Choma, Peru Tech, 1946-2011

As we wind up our re-tour, revisit, and update of the Peru reuse market, we need to share some sad news.  Choma was a TV repairman and longtime employee of ACETV, a women-owned Peru electronics importer (one of our hosts).   

The import business had slowed.  Jinex's brother's monitor resale shop has been converted to a restaurant, and her repair business, while still plugging away, is smaller (one of her 6 employees now does repair).  Choma, one of her older techs, passed away at age 65 about a year ago.

Neither side of the e-waste/e-scrap/e-reuse debate is immune from overstating our case, or of using people as pawns in our war of imagery.  I've used Choma's photo a lot during the past 5 years.  I hope not to become a "parasite of the poor" myself.  This blog shouldn't try to exaggerate the technicians in the emerging world as being some kind of a lavish success story.  The shops are dirty, the work is hard, the workers are poor.  Choma died of stomach cancer, we can't know what difference more money would have made.

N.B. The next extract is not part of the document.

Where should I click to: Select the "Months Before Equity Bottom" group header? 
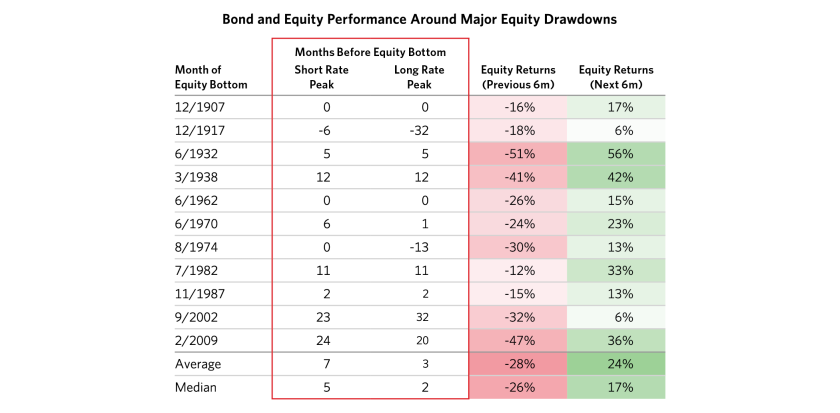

Trade, as opposed to the "business" of stopping trade, is by definition something we want to go on and on.  We want to continue to meet the people we do business with, again and again and again.  Success for a fair trade recycler is coming back and making another trade.  Success is when the exchange goes well, both sides make a little more money and get something they would not otherwise have gotten.  But no business is immortal, and as cheaper new (and refurb, and gray market) products arrive in Peru from China, careers like Choma's may pass away, as the TV repair business has in the USA.

When you take pictures of technicians in shops overseas, you are hoping to see them again.   When they pass, like Choma, you have a chance to remember them and be sad for their families, but happy to have worked together, even if you never spoke the same language.  I think there's a distinction between the photos of relationships, and the drive-by photos meant to impart shame, which raise money without ever sharing the names, much less the dimes.   But recycling tourism is also borderline exploitation, and with humility I can say only that I know who Choma was, and I know whom he worked for.  I cannot say he knows me or that I was his friend.   I'm glad for him to have had a sustainable career, and I hope his family knows the respect which some of us feel for the Geeks of Color.

I do have film of the younger (and one older) generation of TV and monitor repair geeks here in South America.  There is still another decade of tinkering to do.  The Tinkerer is Gone, Long Live the Tinkerers.

The theme of this recycling-oriented graffiti-mural, photographed yesterday, seems to be, to take our causes seriously without taking ourselves too seriously.